Description of the task
Some of the lines below need repeating. Reproduce exactly those between the lines holding "Showstopper (103, 2070)" and "KCR (32, 691)", inclusive.

[Saved entries]
__________________________________________________

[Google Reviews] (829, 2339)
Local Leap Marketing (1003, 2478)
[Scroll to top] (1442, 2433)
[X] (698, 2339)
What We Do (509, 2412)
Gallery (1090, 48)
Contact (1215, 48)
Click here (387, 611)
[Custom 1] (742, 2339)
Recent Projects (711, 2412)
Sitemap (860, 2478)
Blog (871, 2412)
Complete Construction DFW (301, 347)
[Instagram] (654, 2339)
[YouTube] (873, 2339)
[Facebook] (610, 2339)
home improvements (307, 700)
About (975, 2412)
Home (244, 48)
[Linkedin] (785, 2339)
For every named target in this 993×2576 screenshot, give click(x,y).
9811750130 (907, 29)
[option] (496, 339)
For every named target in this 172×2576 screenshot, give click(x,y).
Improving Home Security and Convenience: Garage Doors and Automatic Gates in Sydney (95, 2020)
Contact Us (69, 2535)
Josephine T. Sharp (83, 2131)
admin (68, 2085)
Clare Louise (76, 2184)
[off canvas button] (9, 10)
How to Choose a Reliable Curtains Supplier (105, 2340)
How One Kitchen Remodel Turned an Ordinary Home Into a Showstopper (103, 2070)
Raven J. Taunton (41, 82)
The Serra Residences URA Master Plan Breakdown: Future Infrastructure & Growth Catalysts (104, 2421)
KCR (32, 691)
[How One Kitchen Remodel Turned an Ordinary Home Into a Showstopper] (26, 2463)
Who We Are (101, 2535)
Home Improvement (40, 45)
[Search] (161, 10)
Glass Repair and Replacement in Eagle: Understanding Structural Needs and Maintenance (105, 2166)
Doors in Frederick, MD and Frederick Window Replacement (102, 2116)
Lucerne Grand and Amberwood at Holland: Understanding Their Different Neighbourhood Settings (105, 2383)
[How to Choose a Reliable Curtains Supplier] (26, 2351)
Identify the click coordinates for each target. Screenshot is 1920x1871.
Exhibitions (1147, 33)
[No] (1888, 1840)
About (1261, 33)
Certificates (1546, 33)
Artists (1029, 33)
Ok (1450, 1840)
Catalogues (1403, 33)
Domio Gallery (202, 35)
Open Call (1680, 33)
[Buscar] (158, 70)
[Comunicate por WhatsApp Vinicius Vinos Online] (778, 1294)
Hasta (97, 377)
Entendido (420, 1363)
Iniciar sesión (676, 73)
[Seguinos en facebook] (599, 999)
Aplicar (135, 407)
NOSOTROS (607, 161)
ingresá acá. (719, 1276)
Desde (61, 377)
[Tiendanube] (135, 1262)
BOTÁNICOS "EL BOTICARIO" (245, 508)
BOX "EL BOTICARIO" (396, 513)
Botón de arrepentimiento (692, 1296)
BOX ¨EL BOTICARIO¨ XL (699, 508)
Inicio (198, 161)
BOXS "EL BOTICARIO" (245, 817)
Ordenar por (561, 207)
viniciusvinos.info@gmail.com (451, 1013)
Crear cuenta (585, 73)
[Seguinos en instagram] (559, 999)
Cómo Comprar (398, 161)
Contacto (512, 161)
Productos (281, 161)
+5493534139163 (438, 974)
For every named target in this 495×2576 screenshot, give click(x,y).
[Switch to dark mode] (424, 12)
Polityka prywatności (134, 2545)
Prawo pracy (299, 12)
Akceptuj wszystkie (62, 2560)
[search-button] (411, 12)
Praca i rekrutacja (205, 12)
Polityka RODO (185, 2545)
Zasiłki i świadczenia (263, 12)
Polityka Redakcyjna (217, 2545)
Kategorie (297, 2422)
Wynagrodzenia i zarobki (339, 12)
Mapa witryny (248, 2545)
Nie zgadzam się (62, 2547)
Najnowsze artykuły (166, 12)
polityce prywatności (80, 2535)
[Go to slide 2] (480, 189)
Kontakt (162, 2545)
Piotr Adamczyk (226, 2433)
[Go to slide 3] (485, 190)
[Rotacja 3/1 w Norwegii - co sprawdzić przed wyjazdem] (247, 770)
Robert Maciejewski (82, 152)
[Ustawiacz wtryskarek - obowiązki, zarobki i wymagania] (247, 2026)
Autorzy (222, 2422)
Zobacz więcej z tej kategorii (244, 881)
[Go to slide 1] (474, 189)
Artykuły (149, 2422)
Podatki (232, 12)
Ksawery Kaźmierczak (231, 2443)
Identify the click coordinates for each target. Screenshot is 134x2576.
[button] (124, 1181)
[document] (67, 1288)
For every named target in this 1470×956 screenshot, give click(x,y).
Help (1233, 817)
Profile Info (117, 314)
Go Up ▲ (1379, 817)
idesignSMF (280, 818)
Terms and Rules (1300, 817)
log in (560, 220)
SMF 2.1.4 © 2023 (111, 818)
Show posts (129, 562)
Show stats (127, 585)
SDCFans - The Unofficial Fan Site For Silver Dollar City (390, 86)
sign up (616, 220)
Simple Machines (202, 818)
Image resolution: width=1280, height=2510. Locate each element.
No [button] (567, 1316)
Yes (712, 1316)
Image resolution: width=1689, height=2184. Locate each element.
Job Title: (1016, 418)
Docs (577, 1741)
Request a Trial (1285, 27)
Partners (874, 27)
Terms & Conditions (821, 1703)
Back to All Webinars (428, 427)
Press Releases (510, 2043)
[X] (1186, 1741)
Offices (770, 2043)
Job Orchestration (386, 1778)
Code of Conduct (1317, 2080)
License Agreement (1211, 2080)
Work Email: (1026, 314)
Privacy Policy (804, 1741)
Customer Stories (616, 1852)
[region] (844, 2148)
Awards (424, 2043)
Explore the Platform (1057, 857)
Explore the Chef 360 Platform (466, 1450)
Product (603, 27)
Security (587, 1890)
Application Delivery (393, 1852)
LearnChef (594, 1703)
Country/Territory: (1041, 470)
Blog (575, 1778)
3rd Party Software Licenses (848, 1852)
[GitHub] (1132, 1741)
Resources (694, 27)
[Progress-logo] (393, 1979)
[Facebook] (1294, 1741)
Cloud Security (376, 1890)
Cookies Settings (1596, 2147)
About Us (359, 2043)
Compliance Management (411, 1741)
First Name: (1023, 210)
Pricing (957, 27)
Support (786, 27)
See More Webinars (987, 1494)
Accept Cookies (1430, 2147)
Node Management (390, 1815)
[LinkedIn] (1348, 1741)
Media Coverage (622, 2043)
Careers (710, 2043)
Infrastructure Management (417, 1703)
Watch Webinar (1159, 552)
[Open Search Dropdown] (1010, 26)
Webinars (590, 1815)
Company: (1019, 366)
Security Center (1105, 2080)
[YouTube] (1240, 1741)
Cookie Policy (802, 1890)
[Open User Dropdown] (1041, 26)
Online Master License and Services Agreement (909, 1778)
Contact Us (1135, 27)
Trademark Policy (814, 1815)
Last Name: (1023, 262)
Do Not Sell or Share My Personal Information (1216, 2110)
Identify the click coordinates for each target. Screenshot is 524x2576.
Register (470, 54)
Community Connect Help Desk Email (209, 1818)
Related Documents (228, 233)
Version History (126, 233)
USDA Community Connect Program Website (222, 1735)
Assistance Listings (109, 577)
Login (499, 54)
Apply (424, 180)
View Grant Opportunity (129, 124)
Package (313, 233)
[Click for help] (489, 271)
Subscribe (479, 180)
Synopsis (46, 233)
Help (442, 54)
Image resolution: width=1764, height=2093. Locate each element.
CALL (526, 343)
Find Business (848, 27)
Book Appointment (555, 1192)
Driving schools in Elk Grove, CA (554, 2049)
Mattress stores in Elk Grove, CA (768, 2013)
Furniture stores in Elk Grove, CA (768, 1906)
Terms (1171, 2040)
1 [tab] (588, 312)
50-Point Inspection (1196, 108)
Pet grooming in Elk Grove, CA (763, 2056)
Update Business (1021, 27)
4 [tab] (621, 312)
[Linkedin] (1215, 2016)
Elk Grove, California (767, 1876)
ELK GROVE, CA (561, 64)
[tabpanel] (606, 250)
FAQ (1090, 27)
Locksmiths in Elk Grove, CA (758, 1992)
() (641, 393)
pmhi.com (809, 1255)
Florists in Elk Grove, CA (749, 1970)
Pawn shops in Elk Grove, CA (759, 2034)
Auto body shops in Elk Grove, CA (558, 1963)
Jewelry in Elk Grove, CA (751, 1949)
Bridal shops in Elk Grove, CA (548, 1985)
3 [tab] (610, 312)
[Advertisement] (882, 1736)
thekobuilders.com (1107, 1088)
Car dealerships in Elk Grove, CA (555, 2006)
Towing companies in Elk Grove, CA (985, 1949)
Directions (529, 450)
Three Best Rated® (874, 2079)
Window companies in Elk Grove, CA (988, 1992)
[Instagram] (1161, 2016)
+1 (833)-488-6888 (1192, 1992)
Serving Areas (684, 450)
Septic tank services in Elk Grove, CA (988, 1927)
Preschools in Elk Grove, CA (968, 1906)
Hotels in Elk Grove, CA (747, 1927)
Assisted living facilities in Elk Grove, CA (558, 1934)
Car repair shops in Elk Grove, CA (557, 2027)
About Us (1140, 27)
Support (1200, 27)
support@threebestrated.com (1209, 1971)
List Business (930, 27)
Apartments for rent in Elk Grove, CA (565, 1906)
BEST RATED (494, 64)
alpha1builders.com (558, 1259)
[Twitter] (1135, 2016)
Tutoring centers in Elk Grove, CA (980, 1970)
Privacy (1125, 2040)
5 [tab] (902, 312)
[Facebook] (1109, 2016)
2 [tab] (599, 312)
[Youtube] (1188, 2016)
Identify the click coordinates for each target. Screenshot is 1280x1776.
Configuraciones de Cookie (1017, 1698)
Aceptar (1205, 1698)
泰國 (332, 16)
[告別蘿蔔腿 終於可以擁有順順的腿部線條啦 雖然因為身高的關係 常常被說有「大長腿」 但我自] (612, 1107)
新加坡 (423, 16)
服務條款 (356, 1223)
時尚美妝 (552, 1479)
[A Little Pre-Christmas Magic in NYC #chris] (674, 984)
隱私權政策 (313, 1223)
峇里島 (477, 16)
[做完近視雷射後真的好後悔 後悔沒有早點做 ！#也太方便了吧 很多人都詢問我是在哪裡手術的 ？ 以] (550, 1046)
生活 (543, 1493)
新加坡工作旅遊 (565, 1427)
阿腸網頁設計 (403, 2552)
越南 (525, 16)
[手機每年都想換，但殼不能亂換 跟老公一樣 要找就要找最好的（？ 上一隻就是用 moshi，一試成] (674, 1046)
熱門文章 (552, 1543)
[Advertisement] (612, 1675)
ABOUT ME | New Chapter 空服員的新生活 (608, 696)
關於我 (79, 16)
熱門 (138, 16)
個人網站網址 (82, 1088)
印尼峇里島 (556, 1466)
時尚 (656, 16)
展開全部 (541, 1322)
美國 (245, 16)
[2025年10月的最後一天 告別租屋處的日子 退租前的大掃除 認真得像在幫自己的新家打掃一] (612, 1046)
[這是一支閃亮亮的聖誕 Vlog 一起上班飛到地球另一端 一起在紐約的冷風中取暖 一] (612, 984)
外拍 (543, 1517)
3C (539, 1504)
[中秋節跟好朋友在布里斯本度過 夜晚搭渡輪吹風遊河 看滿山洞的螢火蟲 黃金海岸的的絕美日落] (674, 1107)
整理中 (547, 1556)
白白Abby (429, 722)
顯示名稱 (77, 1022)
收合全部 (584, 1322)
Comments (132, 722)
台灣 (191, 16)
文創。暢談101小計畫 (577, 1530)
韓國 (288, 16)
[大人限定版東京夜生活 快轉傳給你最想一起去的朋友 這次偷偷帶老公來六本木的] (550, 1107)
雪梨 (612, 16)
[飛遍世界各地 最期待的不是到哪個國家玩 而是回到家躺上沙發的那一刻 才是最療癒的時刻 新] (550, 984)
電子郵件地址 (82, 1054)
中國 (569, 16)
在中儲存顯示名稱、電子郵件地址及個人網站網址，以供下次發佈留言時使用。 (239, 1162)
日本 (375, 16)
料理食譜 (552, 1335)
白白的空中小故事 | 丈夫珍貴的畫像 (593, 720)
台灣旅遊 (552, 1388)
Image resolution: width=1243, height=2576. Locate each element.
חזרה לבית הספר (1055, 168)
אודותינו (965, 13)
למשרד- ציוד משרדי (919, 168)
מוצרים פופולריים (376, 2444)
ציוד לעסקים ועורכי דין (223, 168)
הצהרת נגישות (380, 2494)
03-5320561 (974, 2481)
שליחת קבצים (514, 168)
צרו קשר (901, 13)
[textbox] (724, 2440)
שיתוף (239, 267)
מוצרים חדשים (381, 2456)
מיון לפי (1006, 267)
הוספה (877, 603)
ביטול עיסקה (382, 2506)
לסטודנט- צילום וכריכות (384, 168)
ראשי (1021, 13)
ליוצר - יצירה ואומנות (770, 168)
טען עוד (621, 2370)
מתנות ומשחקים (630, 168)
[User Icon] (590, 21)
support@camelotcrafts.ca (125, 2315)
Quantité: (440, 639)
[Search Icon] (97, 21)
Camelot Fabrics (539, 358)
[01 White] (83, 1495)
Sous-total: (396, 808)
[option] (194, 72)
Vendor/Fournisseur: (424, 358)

__________________________________________________

Task output
How One Kitchen Remodel Turned an Ordinary Home Into a Showstopper (103, 2070)
Raven J. Taunton (41, 82)
The Serra Residences URA Master Plan Breakdown: Future Infrastructure & Growth Catalysts (104, 2421)
KCR (32, 691)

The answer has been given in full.